Mary’s grief at Emmanuel’s death, which she supposed she’d contained while she nursed Will, erupted as soon as she was locked up again. James and the other men were distraught at the death of Emmanuel, but they had no such sympathy for Will. To be imprisoned with them again, in stifling conditions, for almost a month, with water rationed to only a couple of pints a day and hearing them constantly blaming Will for their predicament, was too much to bear. She got so low that she even wished for death.

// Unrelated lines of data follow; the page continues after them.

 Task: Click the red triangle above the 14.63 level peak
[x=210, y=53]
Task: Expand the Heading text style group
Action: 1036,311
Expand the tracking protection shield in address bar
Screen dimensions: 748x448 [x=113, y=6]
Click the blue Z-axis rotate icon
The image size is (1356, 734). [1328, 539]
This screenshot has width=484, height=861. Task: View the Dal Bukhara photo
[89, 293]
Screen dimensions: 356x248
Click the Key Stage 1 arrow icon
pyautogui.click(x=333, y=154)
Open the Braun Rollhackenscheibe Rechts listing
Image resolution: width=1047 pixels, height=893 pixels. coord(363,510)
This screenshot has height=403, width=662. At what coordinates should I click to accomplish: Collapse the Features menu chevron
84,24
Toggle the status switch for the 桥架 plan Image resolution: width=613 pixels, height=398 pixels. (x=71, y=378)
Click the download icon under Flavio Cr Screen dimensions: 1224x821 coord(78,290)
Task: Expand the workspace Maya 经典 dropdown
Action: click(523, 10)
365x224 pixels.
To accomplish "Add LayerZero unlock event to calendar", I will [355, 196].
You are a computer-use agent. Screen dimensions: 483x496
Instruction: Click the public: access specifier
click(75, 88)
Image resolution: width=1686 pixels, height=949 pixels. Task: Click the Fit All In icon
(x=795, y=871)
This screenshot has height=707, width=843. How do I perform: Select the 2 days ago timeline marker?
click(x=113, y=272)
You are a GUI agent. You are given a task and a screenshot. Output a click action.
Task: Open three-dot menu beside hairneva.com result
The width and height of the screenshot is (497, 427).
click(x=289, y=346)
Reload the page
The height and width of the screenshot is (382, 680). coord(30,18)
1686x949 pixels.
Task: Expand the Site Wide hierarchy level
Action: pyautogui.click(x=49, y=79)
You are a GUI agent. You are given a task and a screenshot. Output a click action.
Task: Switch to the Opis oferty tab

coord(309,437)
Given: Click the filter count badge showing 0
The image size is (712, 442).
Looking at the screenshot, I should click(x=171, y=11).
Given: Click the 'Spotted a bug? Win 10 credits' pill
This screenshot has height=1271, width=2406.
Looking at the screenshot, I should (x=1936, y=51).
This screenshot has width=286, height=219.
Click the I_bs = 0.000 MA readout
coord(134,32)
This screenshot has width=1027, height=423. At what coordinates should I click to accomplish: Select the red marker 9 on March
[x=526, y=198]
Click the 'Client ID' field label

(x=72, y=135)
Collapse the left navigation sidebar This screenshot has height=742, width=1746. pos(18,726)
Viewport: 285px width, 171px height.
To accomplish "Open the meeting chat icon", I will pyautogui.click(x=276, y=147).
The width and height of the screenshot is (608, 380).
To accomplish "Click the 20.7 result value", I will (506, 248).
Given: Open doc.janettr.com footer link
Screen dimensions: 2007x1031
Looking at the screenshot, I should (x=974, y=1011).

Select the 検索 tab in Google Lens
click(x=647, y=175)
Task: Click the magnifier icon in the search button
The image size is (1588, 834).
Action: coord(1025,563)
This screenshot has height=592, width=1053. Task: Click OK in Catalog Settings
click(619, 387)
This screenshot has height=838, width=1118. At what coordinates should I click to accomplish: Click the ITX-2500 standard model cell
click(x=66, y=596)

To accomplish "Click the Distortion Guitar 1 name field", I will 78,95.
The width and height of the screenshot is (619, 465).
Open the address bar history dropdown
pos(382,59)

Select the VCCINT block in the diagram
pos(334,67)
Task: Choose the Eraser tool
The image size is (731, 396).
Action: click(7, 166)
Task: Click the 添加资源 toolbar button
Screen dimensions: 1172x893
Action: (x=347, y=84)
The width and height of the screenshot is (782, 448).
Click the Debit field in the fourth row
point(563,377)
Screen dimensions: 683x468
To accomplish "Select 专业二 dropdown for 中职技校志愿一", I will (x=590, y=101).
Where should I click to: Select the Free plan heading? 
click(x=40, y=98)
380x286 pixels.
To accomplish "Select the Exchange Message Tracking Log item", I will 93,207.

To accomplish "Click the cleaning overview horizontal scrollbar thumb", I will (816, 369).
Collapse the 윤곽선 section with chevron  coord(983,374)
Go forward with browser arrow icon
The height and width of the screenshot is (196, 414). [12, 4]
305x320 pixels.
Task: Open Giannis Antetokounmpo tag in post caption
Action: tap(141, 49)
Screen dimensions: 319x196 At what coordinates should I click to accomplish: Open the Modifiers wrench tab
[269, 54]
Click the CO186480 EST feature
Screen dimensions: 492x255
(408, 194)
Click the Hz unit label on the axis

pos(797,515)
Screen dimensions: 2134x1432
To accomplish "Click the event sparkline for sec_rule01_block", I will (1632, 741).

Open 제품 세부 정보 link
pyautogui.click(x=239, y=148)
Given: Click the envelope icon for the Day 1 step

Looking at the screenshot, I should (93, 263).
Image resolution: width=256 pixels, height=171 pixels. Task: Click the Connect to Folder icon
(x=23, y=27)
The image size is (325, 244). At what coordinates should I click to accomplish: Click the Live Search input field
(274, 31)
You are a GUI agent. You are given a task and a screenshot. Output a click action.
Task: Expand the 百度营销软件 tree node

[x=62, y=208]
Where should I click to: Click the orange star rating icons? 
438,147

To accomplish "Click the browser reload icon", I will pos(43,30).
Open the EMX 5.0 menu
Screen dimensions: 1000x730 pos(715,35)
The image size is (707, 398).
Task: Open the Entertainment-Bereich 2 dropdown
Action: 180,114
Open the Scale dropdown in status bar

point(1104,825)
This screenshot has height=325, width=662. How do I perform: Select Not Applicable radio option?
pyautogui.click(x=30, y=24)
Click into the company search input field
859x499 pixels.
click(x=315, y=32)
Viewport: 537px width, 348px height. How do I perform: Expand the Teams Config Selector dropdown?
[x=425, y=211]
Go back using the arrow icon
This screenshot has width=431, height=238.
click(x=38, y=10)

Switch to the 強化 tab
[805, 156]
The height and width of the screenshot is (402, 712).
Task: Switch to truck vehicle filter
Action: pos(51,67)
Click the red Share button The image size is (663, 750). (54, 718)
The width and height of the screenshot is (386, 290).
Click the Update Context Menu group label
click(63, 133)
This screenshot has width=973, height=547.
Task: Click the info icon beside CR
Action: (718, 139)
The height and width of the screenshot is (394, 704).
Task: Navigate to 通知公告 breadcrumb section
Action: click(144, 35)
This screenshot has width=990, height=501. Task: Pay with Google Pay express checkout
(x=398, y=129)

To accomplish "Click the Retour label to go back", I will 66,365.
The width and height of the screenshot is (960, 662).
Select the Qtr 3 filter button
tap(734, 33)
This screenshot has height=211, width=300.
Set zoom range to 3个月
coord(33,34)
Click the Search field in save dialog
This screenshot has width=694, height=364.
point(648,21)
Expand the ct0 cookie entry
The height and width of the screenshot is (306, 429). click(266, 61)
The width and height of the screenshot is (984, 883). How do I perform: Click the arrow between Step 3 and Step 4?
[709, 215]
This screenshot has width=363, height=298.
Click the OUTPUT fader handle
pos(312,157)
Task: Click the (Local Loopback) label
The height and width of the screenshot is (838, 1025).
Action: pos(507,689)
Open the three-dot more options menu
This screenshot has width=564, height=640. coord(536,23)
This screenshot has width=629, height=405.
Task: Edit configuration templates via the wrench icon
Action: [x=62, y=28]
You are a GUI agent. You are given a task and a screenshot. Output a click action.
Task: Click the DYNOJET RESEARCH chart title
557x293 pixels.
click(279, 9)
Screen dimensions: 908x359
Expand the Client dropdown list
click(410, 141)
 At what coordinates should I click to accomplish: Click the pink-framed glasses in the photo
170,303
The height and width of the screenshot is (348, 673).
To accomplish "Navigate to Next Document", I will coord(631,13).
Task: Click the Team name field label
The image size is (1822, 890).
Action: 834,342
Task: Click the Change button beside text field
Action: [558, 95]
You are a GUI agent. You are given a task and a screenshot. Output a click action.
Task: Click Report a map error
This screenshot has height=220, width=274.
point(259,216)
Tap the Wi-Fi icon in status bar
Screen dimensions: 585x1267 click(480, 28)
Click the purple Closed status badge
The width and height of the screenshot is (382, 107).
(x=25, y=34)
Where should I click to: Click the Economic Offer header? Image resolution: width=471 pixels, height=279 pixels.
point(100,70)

She rallied a little when she heard that she and Charlotte were to go on the Horssen to Cape Town, along with the crew of the Pandora. James and the other men, along with Captain Edwards and the mutineers from the Bounty, were to go on the Hoornwey. Despite the strong bonds she had with her friends, she was relieved that she and Charlotte would at least be alone together, away from the men’s bitterness.
But fever had slunk aboard the ships, along with the provisions for the journey, and it showed no distinction between prisoners, officers, their wives and children, or crew. Almost daily Mary heard that yet another man, woman or child had gone down with it. It wasn’t long before both she and Charlotte became ill too.
Fortunately for Mary, the captain of the Horssen was humane, and brave enough to defy Captain Edwards’s orders that all prisoners were to be shackled and kept below for the entire voyage. When he was told that Mary and Charlotte were sick, he had Mary released from her chains so she could take care of her child.
It was only then, touched by this act of kindness, that Mary began to worry about how her friends were faring on their ship. All of them had looked appalling back in the guard ship and it was some wonder, after being kept below for weeks in fetid conditions, that they hadn’t already succumbed to the fever. She knew Captain Edwards wouldn’t show any of them mercy, and she was desperately afraid that not all of their number would survive to see Cape Town.